Later, when she attended a picnic with other home-birth advocates, Striebel said, she was unable to talk about her experience. She encountered what she said was an unspoken rule that you don't discuss it if your plans for a home birth are disrupted by interventions or complications.
“People didn't know how to respond other than looking like they felt very sorry for me,” she said. “We haven't been back to the picnic since.”
Home birthers refrain from talking about interventions, Striebel said, because such stories might diminish the confidence of others planning out-of-hospital births. “Home birth is so highly criticised and stigmatised that discussing experiences that were anything other than successful can be seen as giving fuel to the opposition,” she said, “as evidence that home birth is unsafe.”
Barbara Levy, vice president of health policy at the American Congress of Obstetricians and Gynecologists, said there are medical reasons that argue against home births.

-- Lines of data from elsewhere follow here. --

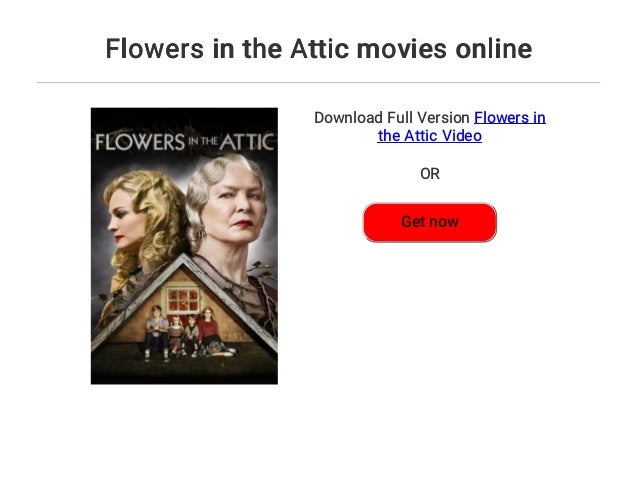Click the older woman's earring on the poster
638x479 pixels.
(x=202, y=234)
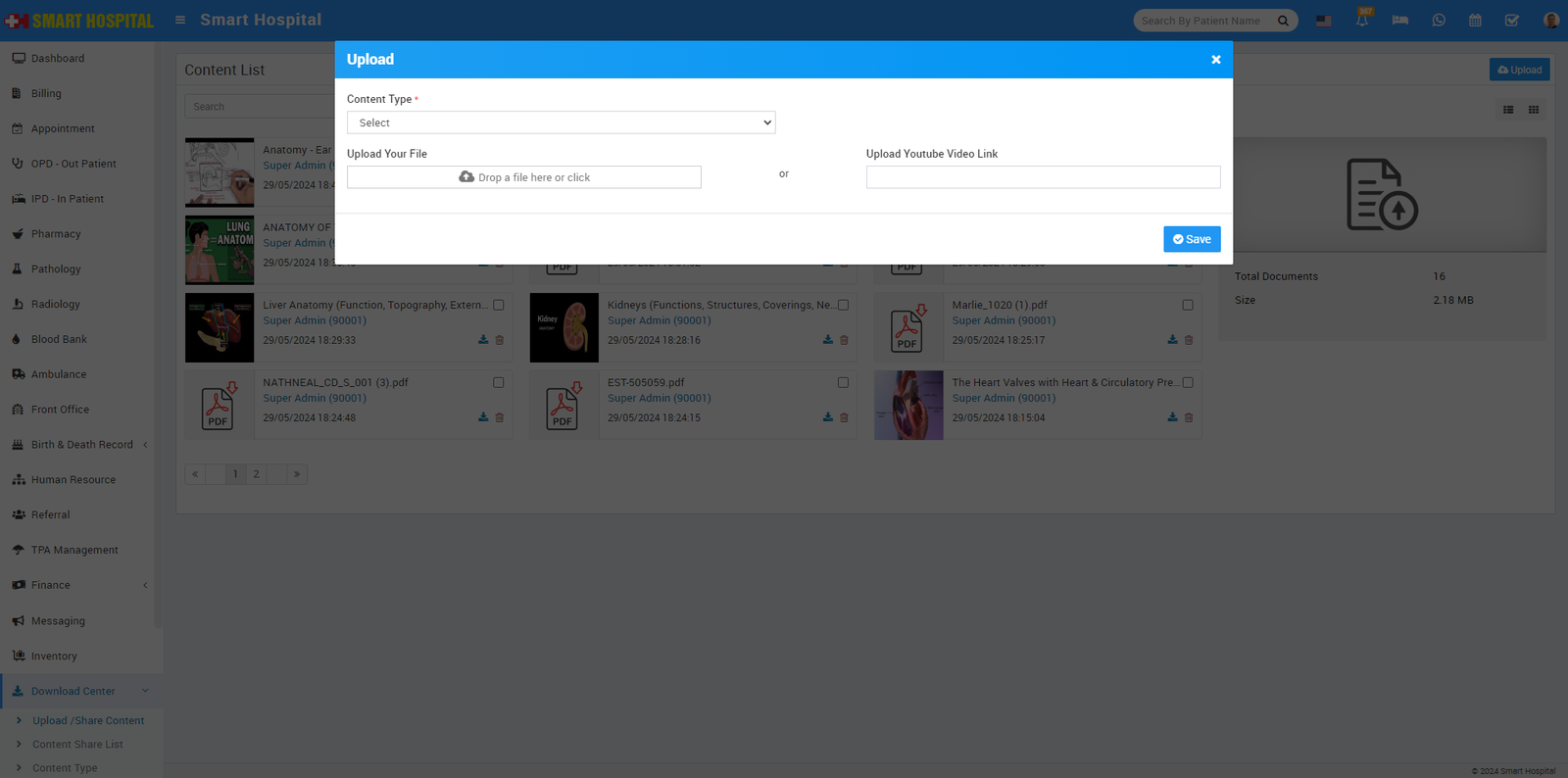Toggle the hamburger sidebar menu
This screenshot has height=778, width=1568.
(x=180, y=20)
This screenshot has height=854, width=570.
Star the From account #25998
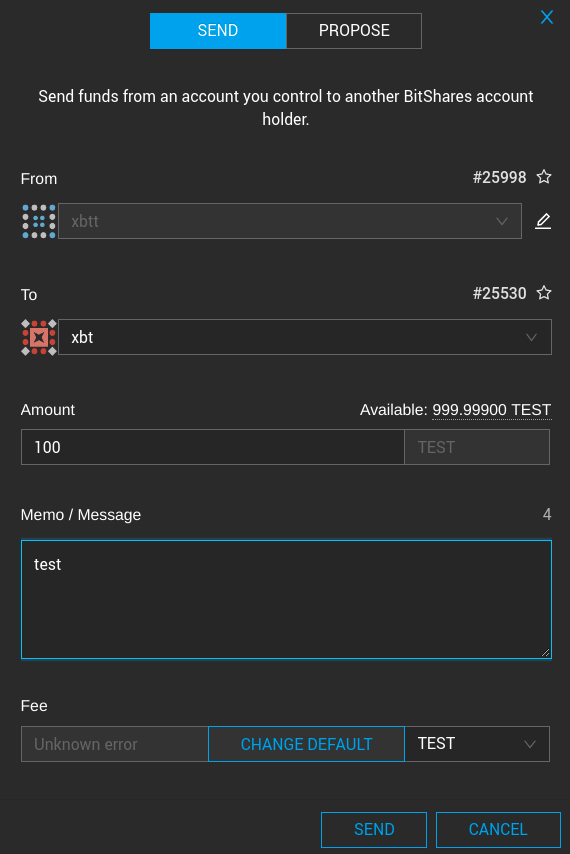click(544, 177)
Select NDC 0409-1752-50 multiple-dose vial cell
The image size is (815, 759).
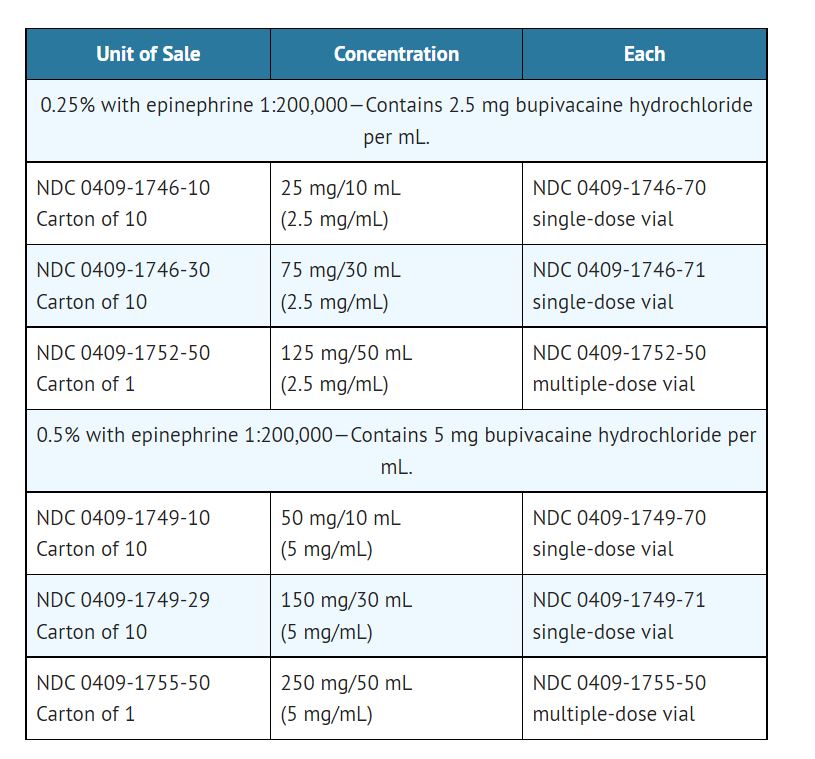(644, 368)
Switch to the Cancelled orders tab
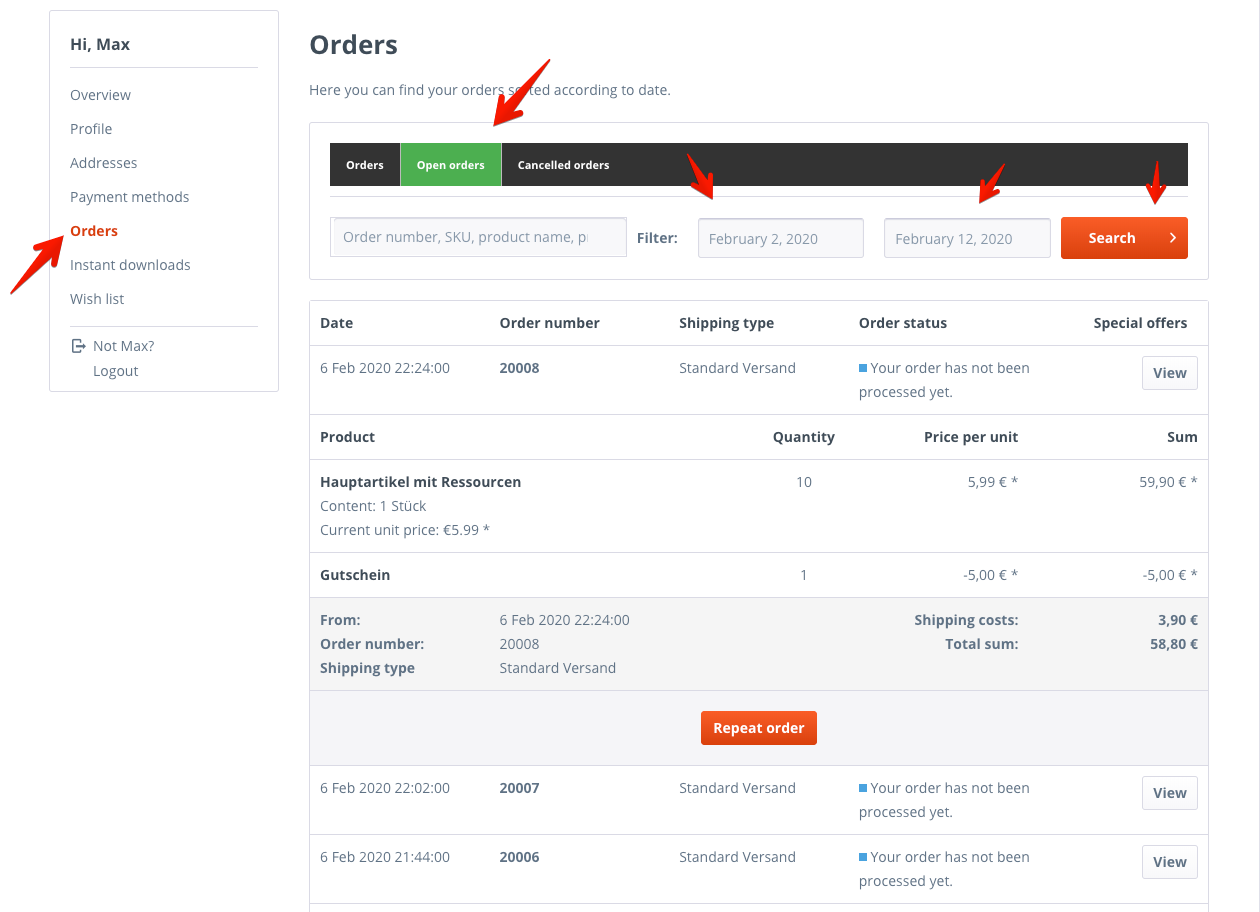1260x912 pixels. [x=563, y=165]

“We need to recognise that childbirth is a natural event, but in the natural state, the maternal and infant mortality rate are astronomical,” she said. “What are you willing to risk with your babies' lives or your life? It's one thing to look at the numbers, but if the incidence of a bad outcome is one in a hundred, is that acceptable?”
The chance of infant mortality in a hospital is less than 0.6 percent, and that number includes emergency home-birth transfers.
Levy said one problem is parents' failure to make contingency plans. Hospitals may not have protocols to follow when dealing with home birthers who end up at the hospital. Registering with a hospital in advance can smooth the way, Levy said, so that doctors and nurses have some background when a patient is rushed in.
“During birth, everything is okay until it isn't,” she said, “and most transfers are because of an emergency. The hospitals haven't been given forewarning and suddenly they go from business as usual to unmitigated crisis.”
Christine, the Sacramento woman, had made a backup plan, establishing a relationship with a hospital in advance. (As it turned out, she didn't have to use it, delivering her twins safely at home.) In addition to working with a midwife, she had checkups with a hospital-based doctor until her 32nd week. Still, she said, she has encountered harsh judgment of the very idea of home birth.
Christine said skeptics constantly warned her that having a baby at home could lead to the death of her or her child. “While they aren't wrong,” she said, “I could also die in a hospital. Nothing in life is guaranteed.”
Levy remains unconvinced that home birth is a wise decision.
“Could you live with yourself if one of your kids die, or if one of them has severe disabilities because of this?” she asked.